Her passion has moved her towards developing new and innovative partnerships and initiatives such as the Red Ribbon Revitalization Campaign. The campaign is an ongoing initiative to encourage HIV testing, by having 8’X3’ banners that hang from flag poles, medical centers and colleges in areas hardest hit by HIV/AIDS. Dee has also built a partnership with the UniverSoul Circus, where she serves as Guest Ringmaster. Through this partnership Dee has delivered HIV/AIDS prevention messages, offered free health screenings, honored veterans and introduced community leaders and elected officials to audiences both young and old in cities where the circus performs.

Dee is most noted for her famous quote “It’s not a question anymore of who’s not doing what or how it happened.

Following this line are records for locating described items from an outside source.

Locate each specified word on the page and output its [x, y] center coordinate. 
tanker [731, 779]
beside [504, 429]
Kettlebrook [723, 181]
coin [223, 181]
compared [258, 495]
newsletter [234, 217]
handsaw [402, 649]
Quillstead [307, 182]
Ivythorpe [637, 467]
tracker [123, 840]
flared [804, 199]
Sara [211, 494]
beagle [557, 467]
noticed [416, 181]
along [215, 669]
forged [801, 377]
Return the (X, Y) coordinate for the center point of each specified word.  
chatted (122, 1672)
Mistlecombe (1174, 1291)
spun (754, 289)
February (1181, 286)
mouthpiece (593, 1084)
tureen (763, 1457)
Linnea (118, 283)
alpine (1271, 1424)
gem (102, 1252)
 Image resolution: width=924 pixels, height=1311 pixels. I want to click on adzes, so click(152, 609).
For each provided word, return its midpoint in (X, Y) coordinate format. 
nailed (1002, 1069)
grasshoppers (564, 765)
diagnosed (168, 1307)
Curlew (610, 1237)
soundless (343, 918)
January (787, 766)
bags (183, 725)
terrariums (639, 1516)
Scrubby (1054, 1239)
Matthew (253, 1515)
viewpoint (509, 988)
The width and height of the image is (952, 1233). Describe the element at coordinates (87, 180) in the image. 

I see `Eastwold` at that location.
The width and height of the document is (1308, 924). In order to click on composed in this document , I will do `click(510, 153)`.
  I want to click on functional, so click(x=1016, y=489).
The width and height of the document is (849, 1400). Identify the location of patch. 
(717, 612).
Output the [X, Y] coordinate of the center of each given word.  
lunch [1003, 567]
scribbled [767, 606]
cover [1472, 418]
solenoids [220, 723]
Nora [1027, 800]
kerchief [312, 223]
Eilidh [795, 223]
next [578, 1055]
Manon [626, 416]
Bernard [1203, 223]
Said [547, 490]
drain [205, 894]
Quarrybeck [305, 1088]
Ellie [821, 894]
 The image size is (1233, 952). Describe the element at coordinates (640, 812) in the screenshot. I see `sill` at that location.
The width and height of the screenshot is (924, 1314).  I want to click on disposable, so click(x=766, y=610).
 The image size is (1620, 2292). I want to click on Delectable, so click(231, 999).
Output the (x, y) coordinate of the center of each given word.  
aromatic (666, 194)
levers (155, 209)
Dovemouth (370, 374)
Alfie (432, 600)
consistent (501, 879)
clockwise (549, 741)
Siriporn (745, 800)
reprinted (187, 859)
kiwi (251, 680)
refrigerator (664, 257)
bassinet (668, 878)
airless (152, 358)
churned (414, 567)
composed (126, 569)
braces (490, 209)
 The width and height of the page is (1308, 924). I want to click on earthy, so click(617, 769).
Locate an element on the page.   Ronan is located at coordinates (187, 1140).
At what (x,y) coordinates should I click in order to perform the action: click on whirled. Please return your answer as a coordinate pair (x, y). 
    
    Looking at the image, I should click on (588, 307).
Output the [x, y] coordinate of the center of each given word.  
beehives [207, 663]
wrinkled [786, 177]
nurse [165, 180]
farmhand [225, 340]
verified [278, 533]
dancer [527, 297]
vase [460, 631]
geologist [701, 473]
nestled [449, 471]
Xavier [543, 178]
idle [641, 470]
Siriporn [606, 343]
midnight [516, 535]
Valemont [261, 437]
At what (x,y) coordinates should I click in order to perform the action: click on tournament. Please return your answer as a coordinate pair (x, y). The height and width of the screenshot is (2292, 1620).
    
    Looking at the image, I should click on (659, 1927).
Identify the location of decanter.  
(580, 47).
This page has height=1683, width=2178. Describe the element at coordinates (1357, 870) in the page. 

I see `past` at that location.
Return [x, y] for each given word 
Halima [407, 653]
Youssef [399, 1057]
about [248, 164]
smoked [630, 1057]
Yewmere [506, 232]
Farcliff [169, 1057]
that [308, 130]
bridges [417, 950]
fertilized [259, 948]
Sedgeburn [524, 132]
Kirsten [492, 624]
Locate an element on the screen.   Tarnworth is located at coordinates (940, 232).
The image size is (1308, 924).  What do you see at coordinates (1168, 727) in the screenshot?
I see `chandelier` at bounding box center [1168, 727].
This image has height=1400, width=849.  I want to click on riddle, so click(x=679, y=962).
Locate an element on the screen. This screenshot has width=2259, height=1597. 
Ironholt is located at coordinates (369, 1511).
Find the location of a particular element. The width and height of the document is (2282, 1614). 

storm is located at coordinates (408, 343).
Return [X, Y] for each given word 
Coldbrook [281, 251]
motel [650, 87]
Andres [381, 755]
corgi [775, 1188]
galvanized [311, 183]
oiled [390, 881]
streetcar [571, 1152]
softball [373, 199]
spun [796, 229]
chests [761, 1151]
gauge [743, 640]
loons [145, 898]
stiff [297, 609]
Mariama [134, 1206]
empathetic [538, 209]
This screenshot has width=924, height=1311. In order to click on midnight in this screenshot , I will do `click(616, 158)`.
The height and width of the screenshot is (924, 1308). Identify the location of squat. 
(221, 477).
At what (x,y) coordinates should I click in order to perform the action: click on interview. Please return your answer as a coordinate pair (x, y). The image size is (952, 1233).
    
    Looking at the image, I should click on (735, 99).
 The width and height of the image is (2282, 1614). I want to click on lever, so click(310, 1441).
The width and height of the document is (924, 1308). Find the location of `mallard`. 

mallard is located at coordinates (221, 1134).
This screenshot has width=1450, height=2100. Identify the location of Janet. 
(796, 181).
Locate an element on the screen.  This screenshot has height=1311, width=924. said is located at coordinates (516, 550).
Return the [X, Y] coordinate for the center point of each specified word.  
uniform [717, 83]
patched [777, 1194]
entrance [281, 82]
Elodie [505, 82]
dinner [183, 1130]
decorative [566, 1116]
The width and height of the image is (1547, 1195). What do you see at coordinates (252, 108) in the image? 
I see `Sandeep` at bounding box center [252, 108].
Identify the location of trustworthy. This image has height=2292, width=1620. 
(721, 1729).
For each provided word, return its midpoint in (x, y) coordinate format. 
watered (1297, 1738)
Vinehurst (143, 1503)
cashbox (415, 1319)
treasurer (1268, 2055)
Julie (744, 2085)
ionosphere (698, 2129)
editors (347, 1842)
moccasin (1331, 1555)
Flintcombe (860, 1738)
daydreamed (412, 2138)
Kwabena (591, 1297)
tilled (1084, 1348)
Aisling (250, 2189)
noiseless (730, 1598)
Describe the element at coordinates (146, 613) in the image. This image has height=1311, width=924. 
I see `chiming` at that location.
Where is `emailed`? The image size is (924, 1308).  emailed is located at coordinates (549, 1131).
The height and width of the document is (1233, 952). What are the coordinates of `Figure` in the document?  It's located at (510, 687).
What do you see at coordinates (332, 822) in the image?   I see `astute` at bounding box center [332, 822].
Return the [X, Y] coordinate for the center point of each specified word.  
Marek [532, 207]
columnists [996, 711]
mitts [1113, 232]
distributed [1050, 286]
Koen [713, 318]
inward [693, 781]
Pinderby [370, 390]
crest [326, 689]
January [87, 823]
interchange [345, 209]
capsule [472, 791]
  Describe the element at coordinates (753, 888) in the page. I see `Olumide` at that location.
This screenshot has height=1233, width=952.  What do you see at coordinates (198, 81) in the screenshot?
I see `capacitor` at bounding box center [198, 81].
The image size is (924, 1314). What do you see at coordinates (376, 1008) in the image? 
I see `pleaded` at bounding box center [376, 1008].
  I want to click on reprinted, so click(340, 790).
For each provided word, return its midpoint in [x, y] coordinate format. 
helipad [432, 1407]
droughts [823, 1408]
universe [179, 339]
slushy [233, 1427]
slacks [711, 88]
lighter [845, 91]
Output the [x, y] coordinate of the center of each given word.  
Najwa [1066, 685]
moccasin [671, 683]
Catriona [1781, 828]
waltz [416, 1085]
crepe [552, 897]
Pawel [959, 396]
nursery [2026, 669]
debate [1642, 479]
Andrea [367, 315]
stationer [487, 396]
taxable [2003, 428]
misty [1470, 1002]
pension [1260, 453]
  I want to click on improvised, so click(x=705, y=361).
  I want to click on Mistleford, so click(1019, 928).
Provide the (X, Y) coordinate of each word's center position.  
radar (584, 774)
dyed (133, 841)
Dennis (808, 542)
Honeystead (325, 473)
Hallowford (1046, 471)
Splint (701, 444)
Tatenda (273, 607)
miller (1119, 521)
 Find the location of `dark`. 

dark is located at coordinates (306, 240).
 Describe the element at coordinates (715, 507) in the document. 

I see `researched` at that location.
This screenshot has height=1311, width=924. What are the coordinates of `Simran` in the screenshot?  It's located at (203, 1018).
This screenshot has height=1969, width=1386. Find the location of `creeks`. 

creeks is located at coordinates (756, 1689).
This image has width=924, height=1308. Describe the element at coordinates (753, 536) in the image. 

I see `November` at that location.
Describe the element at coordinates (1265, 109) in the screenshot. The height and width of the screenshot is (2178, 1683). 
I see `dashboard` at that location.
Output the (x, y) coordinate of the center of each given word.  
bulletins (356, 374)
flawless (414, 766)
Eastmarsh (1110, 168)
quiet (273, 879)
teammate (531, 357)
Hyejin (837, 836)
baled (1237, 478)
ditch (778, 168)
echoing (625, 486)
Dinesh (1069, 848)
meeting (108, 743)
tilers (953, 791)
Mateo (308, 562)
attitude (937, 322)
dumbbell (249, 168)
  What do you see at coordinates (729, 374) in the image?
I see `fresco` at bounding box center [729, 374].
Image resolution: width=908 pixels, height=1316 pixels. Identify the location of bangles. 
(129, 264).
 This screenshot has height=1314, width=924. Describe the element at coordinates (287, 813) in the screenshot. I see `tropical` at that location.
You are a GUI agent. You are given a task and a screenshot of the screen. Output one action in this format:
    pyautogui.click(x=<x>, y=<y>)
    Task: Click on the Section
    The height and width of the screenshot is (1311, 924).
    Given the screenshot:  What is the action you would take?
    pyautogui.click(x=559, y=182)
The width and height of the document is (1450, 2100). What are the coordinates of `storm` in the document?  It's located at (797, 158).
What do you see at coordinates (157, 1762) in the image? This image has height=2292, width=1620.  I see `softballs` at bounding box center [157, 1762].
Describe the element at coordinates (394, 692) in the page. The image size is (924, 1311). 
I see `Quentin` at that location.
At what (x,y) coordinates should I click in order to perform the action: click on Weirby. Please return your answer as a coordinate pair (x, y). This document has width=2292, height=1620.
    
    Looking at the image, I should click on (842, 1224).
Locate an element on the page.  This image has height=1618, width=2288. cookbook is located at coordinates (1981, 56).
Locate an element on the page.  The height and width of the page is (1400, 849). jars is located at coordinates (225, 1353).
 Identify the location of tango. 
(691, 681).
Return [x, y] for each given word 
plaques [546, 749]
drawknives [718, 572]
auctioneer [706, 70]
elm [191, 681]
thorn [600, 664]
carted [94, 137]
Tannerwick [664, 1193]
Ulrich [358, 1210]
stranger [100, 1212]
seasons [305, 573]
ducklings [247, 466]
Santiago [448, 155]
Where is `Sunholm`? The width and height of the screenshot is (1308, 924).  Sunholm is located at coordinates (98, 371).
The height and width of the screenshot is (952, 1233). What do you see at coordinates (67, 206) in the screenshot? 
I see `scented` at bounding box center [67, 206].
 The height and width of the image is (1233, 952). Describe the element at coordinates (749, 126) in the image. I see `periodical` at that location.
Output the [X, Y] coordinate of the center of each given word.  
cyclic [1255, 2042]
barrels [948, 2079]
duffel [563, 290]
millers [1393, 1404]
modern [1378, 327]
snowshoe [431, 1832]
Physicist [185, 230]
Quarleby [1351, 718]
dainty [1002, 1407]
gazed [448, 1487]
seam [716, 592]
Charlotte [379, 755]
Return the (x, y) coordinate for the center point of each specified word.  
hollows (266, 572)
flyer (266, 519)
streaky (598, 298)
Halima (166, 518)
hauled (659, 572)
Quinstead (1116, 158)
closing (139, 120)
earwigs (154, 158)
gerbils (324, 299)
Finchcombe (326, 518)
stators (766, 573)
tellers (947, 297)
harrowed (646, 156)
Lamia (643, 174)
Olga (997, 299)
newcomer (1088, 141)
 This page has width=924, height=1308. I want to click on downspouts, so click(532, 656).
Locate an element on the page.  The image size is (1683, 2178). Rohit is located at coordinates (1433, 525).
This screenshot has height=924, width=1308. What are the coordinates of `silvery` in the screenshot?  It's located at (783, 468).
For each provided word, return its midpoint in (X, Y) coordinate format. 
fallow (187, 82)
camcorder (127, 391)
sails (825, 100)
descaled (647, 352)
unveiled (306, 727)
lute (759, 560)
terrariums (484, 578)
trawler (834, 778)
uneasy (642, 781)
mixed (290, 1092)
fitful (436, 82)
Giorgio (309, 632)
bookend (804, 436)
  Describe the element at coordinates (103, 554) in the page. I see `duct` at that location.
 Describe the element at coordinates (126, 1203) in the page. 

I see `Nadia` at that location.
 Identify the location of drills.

The question is what needs to be done… and doing it.”Above all, Dee is a proud mother and grandmother, and is considered a leader, confidant, mentor, friend and sister to all who have had the pleasure of her acquaintance. 

Founder's Message

Brooklyn is the most populous borough with 30% of NYC's population and the largest number of African Americans, women, adolescents and children living with HIV/AIDS.

We must continue to concentrate on Fighting the AIDS Epidemic.  This cannot be done effectively by dividing up our strategies and action plans.  We must draw some conclusions about what works and what does not, and move forward.

We are keeping a Watchful Eye on the high risk and low income areas associated with large numbers of infected individuals.  We continue to monitor the treatment and care of persons living with the virus.  With the number of HIV infections rising each year, we know that it would take every civic leader, elected official, and community stakeholder getting involved in the fight against HIV/AIDS.  The initiative presents an opportunity to exhibit a holistic approach to providing education, awareness and capacity building.

For over thirty - seven years New York City, along with the rest of the nation, has been fighting a battle against HIV and AIDS.  It is a daunting battle.  It is a battle that requires the full collective dedication of those who have chosen to do this work.  This battle can be won, but we must be smart, and work together should we hope to win. 

Many tides have come and gone thus changing the landscape of this epidemic, but the epidemic has intensified, and so should our commitment.  While leadership has changed, neither our fight, nor our mission has been altered.  Nor shall they ever be.  The battle continues and our strength has grown to epidemic proportions.  I hope that you will join us in the unparalleled challenge to address the impace of HIV and AIDS in our community.